Başka İç Sesler

Bir sabah uyandığımda herkesin iç sesini duyabildiğimi fark ettim. İlk başta bu yeni yeteneğimle ne yapabileceğimden pek emin değildim. Ancak duyduklarım ben emin olsam da olmasam da beni yönlendirecekti.

Uyandığımda hiçbir şey olmamış gibi hayatıma devam ettim. Kendime biraz çay demledim, kahvaltımı yapıp gazetemi okumaya başladım.

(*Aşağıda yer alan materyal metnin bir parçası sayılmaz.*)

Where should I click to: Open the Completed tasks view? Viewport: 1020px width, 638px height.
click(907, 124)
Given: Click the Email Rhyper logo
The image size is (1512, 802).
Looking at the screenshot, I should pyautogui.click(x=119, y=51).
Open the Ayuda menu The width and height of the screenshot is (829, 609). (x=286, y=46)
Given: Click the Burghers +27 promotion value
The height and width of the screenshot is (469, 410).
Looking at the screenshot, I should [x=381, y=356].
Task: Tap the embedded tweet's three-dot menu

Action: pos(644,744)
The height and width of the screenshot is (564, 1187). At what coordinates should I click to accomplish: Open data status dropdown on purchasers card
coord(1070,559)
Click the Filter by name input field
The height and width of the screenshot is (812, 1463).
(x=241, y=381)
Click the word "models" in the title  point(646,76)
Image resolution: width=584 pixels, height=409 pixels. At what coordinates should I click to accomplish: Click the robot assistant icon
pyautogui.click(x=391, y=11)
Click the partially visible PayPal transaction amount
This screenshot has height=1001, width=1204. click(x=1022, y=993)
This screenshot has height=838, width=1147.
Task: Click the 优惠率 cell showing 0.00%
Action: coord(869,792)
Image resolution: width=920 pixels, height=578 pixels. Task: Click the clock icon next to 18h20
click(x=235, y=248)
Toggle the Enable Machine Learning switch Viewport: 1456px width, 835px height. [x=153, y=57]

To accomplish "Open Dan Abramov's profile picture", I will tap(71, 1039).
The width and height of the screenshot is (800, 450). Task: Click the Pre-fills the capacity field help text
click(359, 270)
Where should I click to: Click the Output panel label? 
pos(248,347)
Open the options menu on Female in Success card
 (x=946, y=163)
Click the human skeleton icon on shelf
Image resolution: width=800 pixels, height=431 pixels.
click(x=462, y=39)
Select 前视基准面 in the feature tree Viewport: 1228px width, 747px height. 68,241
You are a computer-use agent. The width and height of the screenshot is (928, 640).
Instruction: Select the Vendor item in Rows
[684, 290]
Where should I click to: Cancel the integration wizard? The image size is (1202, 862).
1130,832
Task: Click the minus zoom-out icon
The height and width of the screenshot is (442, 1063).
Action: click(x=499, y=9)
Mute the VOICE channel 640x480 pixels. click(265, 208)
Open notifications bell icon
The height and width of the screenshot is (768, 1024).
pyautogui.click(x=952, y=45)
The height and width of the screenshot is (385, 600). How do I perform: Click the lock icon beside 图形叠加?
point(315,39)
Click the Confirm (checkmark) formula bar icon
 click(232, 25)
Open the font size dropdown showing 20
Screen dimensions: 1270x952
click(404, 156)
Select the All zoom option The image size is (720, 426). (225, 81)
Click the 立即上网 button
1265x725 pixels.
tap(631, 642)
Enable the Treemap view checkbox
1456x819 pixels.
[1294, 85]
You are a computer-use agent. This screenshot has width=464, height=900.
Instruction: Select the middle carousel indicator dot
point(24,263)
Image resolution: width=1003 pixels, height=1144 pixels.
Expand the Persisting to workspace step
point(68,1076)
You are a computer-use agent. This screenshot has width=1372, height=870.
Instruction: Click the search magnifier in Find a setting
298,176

Hafta sonu olduğu için koşuşturmanın dışında sakince bir gün geçirmeyi planlıyordum ancak şirketten gelen bir arama bütün planlarımı suya düştü. Biraz sinirli bir şekilde hazırlanıp arabama bindim. Yetişmek için acele etmezsem geç kalacaktım. O yüzden hemen yola koyuldum. Toplantıya geldiğimde insanların iç seslerini duyabildiğimi fark ettim. “Yine mi bu?”, “Gene bu elemanı mı çekmek zorunda kalacağız?” gibi sözleri hep bir ağızdan söylenmiş gibi duydum.  Bu halimi düşürmenin yanı sıra onurumu da kırmıştı. Duyduğum sözler sunumumu istediğim gibi yapamam ile beraber birleşince bütün günümü mahvetmeye yetmişti. Akşam eve giderken içimde bir boşluk hissediyordum. Bütün hayatım boyunca aradığım saygıyı bir yerde bulduğumu düşünmüştüm. Özgüvenimi yapan bir parça sanki ayrılmış, yerinden çıkmış, yok olmuştu sanki. Değer verdiğim her şey anlamsızlıkla özdeşleşmek üzereyken babamın bir sözü aklıma geldi. “Başkalarının dediğini hiçbir zaman umursama. Senin değerlerin, başkalarının sana verdiği değerle değil, senin kendine verdiğin değer ile anlam kazanacaktır.” O anda, buraya kadar nasıl geldiğimin, buradan da nereye gideceğimin hepsi bir hat gibi dümdüz önüme serildi. Ne tanıdıklarımın, ne yabancıların gideceği bir hat; benim gideceğim bir hattı bu. Daha iyi olabileceğimin bir göstergesi olan bir hattı.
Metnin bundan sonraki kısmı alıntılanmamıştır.